Here are few ideas for the small business:

1. Small businesses that have been dependent on a good economy will fail. If you get your income from other people's "disposable" income, you're in trouble. This includes businesses that spice up events, throw parties, and do feel good training. The other category includes businesses that focus on internal "improvements" for their clients. If you don't contribute to your client's customer, you're in trouble.

2. Small businesses that contribute will thrive. Companies will start cutting back on people but not on value. If you own a business that takes care of your client's customer, you will do well. Focus on helping your customers customer.

3. Big companies layoff non-contributors. They don't let go of people that make money. Be wary of picking up "talent" that has been recently cut lose. They may be bright but they are brass polishers. They make the company look all shiny but don't actually contribute to making money.

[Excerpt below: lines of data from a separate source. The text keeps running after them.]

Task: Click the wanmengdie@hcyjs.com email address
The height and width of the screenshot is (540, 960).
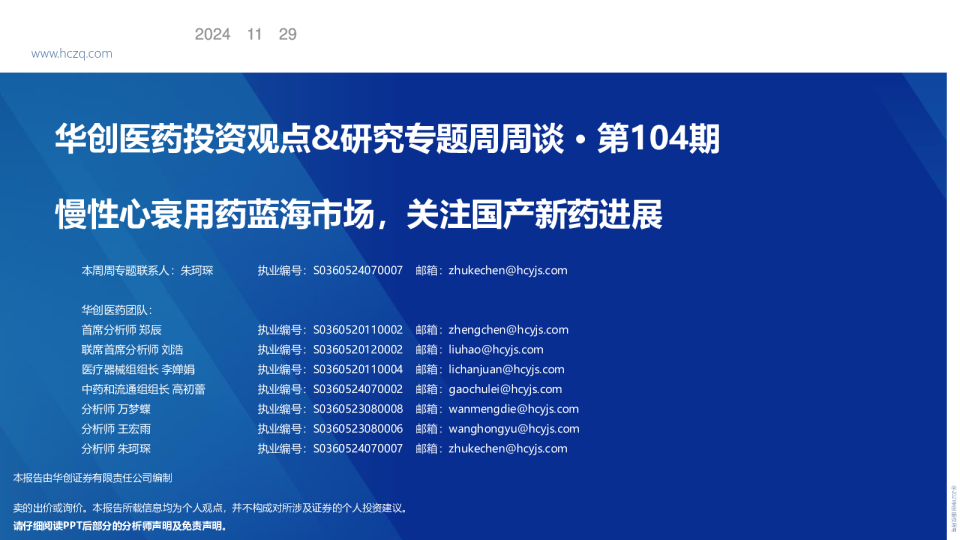Action: click(x=513, y=409)
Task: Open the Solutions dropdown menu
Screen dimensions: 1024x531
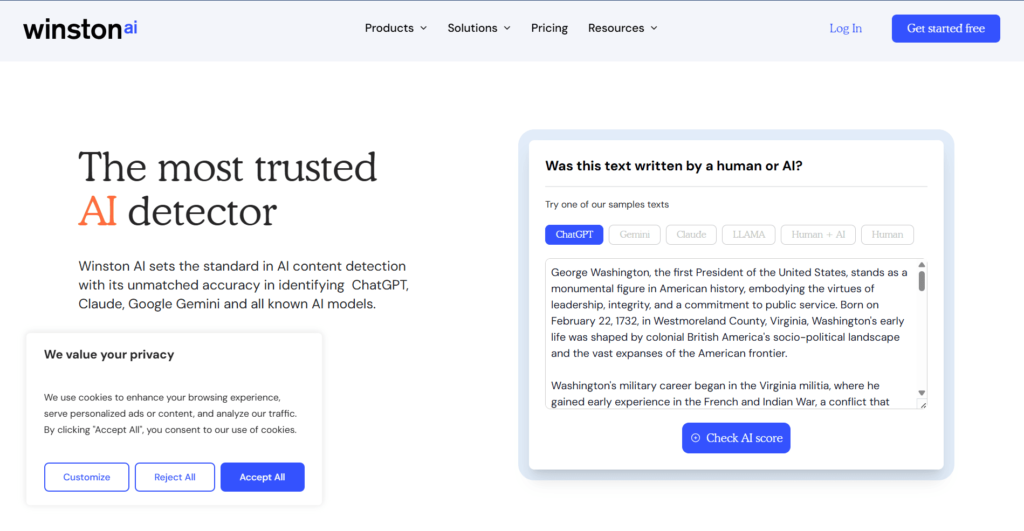Action: pyautogui.click(x=478, y=28)
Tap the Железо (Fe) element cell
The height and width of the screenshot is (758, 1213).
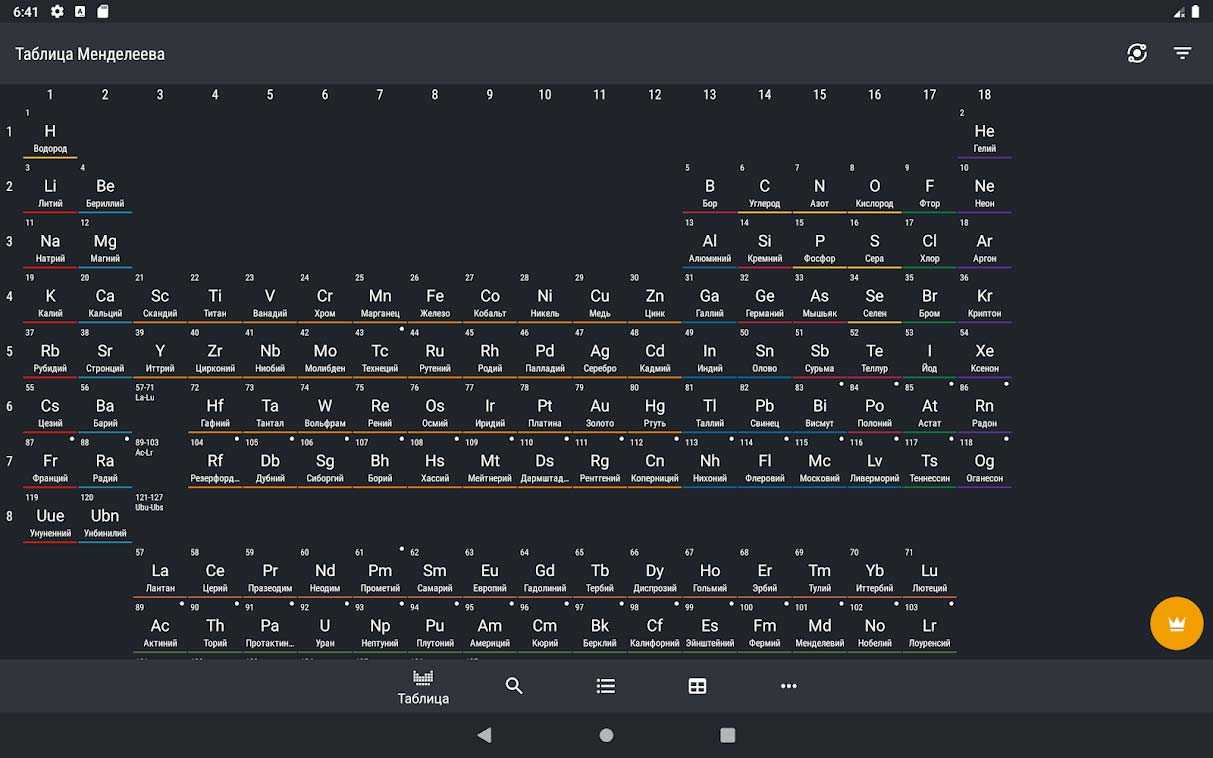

4. Sun Tzu is big on systems. Your small business is a tiny sub-system that contributes to a larger system. Learn how that system works and focus on contributing to the entire system, not just yourself. This works in any economy, but is important now. For example, I own a medical clinic, it's part of the local healthcare system.The focus this year is on contributing to that system rather than only the clinic. We want to make a difference for the hospital, nursing homes, and other care givers. We collaborate with chiropractors, acupuncturists, and anyone else in an effort to keep people healthy (allies). The "rules" of an HMO are designed such that the HMO only makes money by NOT seeing patients. We help them out. You need to find allies as the market converges and be on the lookout for allies that can hurt your business so you can prevent them or break them up.

5. Take resources away from your competition. The ground offers resources that allow competitors to compete. What are they and how can you deny them to your competition? Offer year-long contracts to handle common customer demands. Take that money away from your competitor during this down year. It gives you a guaranteed revenue stream and keeps the money out of the hands of your competition. To sweeten the deal, add a layer of service on top of the contract that your competition won't. If you own a dog grooming business, offer a one year contract where you call them and set up the appointment monthly, drop off and pick up the dog, do it at their house, add a night of boarding for free so the family can go out. Partner with a restaurant for a dinner discount. Be creative. Above all, command the ground, the marketplace, and deny access to your competition.